== WHAT IS NEEDED ==
First find the line with "Ok (1436, 1204)" in the entries below, then set down exactly every line through the line with "Cover (1188, 1199)", that line included.

=== Begin Enclosure ===

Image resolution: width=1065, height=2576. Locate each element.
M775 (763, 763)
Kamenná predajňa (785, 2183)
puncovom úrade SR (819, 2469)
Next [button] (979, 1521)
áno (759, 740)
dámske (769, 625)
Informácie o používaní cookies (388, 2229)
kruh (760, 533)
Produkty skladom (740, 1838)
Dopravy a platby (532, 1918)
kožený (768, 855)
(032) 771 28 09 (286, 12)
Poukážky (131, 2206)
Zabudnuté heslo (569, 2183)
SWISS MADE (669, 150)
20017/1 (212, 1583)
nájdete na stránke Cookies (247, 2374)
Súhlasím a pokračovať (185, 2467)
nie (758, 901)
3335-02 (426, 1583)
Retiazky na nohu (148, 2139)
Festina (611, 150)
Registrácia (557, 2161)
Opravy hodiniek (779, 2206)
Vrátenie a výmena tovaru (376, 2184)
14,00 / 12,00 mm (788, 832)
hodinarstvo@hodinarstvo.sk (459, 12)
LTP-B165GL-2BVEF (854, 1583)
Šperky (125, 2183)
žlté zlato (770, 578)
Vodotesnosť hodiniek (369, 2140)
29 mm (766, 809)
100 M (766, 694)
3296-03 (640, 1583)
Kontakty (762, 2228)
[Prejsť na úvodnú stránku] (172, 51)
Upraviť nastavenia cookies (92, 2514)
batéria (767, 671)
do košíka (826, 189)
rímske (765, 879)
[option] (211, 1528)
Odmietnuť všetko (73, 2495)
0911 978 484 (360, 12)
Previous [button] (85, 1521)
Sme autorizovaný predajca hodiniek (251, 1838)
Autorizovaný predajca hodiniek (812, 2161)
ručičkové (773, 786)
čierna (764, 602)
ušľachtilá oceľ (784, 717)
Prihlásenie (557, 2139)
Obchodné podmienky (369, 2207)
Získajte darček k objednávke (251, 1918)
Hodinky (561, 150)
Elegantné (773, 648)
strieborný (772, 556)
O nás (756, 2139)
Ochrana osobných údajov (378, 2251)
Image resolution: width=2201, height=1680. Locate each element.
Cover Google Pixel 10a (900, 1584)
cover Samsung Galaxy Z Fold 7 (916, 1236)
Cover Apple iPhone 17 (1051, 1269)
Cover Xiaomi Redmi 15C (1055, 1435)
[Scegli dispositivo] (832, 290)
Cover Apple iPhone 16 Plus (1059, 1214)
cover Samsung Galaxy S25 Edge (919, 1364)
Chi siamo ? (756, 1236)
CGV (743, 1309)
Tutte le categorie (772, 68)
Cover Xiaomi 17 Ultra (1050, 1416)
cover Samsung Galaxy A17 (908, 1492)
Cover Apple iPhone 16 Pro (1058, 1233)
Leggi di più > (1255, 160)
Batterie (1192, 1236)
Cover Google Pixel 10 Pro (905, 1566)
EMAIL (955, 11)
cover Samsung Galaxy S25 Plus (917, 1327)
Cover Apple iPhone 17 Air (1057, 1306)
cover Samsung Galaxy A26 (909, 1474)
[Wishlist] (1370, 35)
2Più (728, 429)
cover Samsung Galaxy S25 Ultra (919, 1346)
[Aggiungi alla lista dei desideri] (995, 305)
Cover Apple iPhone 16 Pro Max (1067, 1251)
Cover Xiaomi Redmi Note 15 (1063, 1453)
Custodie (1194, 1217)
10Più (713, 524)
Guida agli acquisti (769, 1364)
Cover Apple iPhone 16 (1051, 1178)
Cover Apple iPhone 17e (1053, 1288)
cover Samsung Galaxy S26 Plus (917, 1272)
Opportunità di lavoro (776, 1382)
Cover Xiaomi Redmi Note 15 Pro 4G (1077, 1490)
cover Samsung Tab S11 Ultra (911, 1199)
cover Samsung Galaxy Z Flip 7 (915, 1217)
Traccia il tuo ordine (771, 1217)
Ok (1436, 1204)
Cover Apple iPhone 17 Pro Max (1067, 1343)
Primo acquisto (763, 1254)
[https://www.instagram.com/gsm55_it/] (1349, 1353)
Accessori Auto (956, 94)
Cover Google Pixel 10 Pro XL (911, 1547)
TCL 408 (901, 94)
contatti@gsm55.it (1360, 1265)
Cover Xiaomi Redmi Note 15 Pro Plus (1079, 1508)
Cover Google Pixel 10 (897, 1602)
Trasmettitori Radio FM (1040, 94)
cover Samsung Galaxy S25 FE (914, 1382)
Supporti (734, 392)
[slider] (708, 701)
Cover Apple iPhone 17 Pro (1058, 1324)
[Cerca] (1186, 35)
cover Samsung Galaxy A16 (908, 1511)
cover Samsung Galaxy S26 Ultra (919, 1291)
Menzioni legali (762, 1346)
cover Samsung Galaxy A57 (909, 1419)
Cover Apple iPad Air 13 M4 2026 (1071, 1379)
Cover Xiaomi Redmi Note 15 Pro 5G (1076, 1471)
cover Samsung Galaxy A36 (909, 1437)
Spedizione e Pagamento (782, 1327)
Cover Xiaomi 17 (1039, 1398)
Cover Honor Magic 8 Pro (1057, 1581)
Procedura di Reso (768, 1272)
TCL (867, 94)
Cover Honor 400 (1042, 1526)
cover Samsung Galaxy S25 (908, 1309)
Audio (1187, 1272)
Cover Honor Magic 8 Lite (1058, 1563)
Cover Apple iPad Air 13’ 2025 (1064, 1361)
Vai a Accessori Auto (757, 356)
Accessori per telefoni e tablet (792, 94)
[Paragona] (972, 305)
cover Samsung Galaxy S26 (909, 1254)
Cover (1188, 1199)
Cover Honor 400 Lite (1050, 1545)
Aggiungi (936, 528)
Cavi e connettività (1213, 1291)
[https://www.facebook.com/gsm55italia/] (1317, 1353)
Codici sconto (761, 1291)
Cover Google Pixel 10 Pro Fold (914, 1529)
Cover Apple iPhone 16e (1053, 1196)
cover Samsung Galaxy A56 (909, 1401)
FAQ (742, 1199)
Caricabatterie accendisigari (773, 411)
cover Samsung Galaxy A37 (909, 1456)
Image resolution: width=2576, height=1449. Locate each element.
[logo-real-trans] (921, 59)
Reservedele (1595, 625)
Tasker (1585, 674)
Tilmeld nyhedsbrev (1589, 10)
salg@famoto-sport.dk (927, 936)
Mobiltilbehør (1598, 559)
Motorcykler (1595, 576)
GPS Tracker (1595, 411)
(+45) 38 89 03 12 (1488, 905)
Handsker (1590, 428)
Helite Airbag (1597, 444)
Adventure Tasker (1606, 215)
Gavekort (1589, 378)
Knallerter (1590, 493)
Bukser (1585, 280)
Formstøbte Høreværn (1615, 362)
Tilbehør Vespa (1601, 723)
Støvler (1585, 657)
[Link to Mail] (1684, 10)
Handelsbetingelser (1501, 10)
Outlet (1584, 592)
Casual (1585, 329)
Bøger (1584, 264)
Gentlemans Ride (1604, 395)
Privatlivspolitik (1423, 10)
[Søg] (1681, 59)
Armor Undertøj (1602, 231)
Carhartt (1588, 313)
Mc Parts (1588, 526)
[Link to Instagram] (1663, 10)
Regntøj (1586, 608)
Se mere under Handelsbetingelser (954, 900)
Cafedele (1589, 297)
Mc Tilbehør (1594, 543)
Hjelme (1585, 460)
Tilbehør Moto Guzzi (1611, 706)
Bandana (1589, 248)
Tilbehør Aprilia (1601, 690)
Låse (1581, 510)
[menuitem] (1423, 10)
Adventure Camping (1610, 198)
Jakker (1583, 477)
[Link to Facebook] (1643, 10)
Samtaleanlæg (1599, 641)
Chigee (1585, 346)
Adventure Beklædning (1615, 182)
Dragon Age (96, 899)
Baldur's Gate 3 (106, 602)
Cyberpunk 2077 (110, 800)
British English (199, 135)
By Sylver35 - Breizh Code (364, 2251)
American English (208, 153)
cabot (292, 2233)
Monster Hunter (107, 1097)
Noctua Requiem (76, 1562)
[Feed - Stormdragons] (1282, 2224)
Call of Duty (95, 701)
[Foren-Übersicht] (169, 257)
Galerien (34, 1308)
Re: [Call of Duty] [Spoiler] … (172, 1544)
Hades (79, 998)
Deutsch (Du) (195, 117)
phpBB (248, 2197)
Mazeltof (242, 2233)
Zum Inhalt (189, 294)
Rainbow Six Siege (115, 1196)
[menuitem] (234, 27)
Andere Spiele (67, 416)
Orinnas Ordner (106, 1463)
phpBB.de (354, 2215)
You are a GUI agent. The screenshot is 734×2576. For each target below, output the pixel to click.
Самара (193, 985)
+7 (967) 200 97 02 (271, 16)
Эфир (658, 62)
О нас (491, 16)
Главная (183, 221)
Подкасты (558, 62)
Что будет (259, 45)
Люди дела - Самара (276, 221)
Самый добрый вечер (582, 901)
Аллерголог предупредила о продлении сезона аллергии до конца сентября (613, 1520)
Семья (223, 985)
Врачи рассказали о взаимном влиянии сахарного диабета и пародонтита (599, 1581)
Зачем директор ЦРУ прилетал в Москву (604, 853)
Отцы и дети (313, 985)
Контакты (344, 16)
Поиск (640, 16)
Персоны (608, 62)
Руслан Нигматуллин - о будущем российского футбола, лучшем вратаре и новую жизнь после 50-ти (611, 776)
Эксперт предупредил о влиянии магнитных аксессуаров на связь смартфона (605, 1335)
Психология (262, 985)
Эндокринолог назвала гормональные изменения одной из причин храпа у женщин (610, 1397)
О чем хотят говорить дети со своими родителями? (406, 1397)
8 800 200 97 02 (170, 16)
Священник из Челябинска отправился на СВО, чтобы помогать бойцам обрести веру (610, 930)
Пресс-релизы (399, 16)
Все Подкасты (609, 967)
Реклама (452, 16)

=== End Enclosure ===

== TASK ANSWER ==
Ok (1436, 1204)
Cover Apple iPhone 17 Pro Max (1067, 1343)
Primo acquisto (763, 1254)
[https://www.instagram.com/gsm55_it/] (1349, 1353)
Accessori Auto (956, 94)
Cover Google Pixel 10 Pro XL (911, 1547)
TCL 408 (901, 94)
contatti@gsm55.it (1360, 1265)
Cover Xiaomi Redmi Note 15 Pro Plus (1079, 1508)
Cover Google Pixel 10 (897, 1602)
Trasmettitori Radio FM (1040, 94)
cover Samsung Galaxy S25 FE (914, 1382)
Supporti (734, 392)
[slider] (708, 701)
Cover Apple iPhone 17 Pro (1058, 1324)
[Cerca] (1186, 35)
cover Samsung Galaxy A16 (908, 1511)
cover Samsung Galaxy S26 Ultra (919, 1291)
Menzioni legali (762, 1346)
cover Samsung Galaxy A57 (909, 1419)
Cover Apple iPad Air 13 M4 2026 (1071, 1379)
Cover Xiaomi Redmi Note 15 Pro 5G (1076, 1471)
cover Samsung Galaxy A36 (909, 1437)
Spedizione e Pagamento (782, 1327)
Cover Xiaomi 17 (1039, 1398)
Cover Honor Magic 8 Pro (1057, 1581)
Procedura di Reso (768, 1272)
TCL (867, 94)
Cover Honor 400 (1042, 1526)
cover Samsung Galaxy S25 (908, 1309)
Audio (1187, 1272)
Cover Honor Magic 8 Lite (1058, 1563)
Cover Apple iPad Air 13’ 2025 (1064, 1361)
Vai a Accessori Auto (757, 356)
Accessori per telefoni e tablet (792, 94)
[Paragona] (972, 305)
cover Samsung Galaxy S26 (909, 1254)
Cover (1188, 1199)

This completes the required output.